Donald Trump voltou a mirar o tabuleiro da América Latina — e desta vez reforçou a Argentina como seu principal peão estratégico. Em tom paternalista e messiânico, o presidente americano afirmou que o país vizinho “luta por sua sobrevivência” e prometeu ajudar Javier Milei “a manter a Argentina viva em um mundo livre”. A fala, feita a bordo do avião presidencial, soou como gesto de apoio direto ao aliado libertário, a apenas dias das eleições legislativas argentinas, e teve repercussão imediata nos mercados da região.

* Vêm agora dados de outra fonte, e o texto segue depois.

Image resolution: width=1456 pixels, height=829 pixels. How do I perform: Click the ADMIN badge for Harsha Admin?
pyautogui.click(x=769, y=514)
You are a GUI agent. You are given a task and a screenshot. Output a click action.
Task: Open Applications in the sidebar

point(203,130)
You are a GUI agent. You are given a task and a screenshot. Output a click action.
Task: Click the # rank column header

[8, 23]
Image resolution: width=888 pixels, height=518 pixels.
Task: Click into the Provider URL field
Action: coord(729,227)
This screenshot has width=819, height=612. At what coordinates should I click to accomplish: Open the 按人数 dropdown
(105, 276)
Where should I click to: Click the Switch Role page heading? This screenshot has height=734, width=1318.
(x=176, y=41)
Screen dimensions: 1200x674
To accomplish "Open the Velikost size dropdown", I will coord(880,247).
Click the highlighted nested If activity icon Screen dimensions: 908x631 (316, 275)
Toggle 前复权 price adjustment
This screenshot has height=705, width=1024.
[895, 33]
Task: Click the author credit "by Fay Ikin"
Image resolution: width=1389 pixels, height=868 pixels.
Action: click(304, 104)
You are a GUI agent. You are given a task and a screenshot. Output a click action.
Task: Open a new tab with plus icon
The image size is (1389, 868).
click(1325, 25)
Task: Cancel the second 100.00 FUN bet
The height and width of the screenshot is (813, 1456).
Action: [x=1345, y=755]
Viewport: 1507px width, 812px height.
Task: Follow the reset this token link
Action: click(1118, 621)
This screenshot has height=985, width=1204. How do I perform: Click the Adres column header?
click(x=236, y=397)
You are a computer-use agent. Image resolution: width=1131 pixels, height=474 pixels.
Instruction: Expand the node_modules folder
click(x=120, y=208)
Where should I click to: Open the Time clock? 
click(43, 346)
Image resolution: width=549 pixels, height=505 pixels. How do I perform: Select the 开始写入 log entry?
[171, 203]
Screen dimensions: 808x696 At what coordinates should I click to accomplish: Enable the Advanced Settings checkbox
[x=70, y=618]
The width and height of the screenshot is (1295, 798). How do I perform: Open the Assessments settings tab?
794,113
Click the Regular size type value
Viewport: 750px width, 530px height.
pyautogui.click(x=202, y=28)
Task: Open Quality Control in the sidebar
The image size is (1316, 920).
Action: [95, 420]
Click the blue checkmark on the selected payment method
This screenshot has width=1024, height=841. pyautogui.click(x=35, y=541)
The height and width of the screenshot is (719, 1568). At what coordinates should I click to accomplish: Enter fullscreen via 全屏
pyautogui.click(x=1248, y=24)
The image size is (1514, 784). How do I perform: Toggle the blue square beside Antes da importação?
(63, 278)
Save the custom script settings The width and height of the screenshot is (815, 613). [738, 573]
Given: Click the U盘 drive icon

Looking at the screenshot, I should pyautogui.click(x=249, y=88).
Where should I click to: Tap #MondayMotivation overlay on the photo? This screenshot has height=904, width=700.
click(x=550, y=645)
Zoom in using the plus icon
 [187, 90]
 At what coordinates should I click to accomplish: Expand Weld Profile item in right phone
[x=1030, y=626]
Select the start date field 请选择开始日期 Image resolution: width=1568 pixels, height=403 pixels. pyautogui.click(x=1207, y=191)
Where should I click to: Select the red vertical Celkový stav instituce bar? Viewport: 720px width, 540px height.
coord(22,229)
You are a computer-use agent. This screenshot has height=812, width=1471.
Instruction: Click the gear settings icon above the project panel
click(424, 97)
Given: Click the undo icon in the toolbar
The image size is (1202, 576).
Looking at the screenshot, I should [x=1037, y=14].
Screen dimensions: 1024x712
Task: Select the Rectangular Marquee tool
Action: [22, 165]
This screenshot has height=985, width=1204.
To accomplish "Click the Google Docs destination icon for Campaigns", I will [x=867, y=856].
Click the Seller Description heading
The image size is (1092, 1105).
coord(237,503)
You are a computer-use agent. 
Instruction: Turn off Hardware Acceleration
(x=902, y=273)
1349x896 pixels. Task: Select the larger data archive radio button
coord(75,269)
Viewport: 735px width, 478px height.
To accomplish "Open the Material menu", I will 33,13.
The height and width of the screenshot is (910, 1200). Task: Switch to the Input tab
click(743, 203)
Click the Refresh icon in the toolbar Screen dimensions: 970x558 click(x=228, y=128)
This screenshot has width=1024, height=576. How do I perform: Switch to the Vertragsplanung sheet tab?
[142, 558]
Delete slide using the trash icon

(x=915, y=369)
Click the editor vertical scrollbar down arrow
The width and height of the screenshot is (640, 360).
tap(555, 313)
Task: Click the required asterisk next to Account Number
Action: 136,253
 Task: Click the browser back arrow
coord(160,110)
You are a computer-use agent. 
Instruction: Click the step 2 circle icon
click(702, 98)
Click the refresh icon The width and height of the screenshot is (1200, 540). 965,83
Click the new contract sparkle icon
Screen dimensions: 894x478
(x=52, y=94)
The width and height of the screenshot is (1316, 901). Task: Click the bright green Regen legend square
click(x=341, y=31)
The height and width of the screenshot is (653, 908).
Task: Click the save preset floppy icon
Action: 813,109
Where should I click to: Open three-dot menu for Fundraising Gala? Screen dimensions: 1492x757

Para o economista Igor Lucena, entrevistado no programa Mercado, de VEJA, o gesto é menos sobre solidariedade e mais sobre geopolítica calculada. “Trump está usando Milei como vitrine de uma nova doutrina de influência americana na América Latina”, avaliou. “A mensagem é clara: se você se alinhar aos Estados Unidos, terá suporte financeiro e político. Caso contrário, ficará isolado.”
Segundo Lucena, o apoio de Washington ao governo argentino já se traduziu em medidas concretas. O Federal Reserve autorizou uma linha de swap de até 40 bilhões de dólares com o Banco Central da Argentina — um colchão de liquidez que, nas palavras do economista, “garante sobrevida ao país e reforça a narrativa de que o alinhamento com Trump rende resultados tangíveis”.
O xadrez regional
Para além da retórica, Trump enxerga a Argentina como a âncora de um bloco de direita na América do Sul, capaz de contrabalançar a influência de regimes mais próximos à China e à Rússia. “Trump quer reconstruir a lógica do ‘América para os americanos’, versão século XXI”, explicou Lucena. “Ele está tentando costurar uma frente ideológica que reúna governos aliados — como Argentina, Paraguai e, possivelmente, Bolívia — para conter o que ele chama de invasão chinesa em seu quintal estratégico.”
A aproximação com Milei, portanto, tem valor simbólico e estratégico. Desde o colapso econômico argentino e o início do governo ultraliberal, a Casa Branca tem oferecido respaldo público e diplomático, ainda que com condições claras. Trump condicionou novos aportes ao avanço de Milei no Congresso, nas eleições de meio de mandato marcadas para quinta-feira, 23 de outubro, quando o libertário tenta consolidar maioria legislativa.
“O gesto tem múltiplos destinatários”, observou Lucena. “Serve não apenas para acalmar investidores e impulsionar a Argentina, mas também para enviar uma mensagem a outros governos da região: quem se alinhar a Washington poderá receber ajuda financeira e proteção política.”
O papel do Brasil e o efeito dominó
O economista também destacou o impacto indireto dessa reaproximação para o Brasil, que hoje mantém relações frias com o governo Trump. “O Brasil deixou de ser o principal canal de interlocução dos Estados Unidos na América do Sul”, disse Lucena. “Com Milei, Trump tenta preencher esse vácuo, transformando Buenos Aires no novo ponto de apoio americano no Cone Sul.”
Esse redesenho estratégico também influencia o tabuleiro venezuelano. Segundo Lucena, há movimentos discretos de Caracas para ensaiar uma transição controlada, algo que interessa a Washington. “Trump quer evitar rupturas bruscas, mas defende uma transição que leve o regime venezuelano mais à direita”, afirmou.
A equação que emerge é a de uma nova disputa de influência na região, com a Casa Branca usando incentivos econômicos e diplomáticos para reconstruir uma zona de poder perdida nas últimas décadas.
Ao transformar Milei em símbolo de resistência liberal na América Latina, Trump tenta reatar os fios de uma hegemonia antiga com os instrumentos do populismo moderno — dólar, ideologia e espetáculo. Para Washington, é uma aposta de alto risco. Para Milei, um salva-vidas político. E para o Brasil, mais um lembrete de que o centro de gravidade continental pode estar mudando de endereço.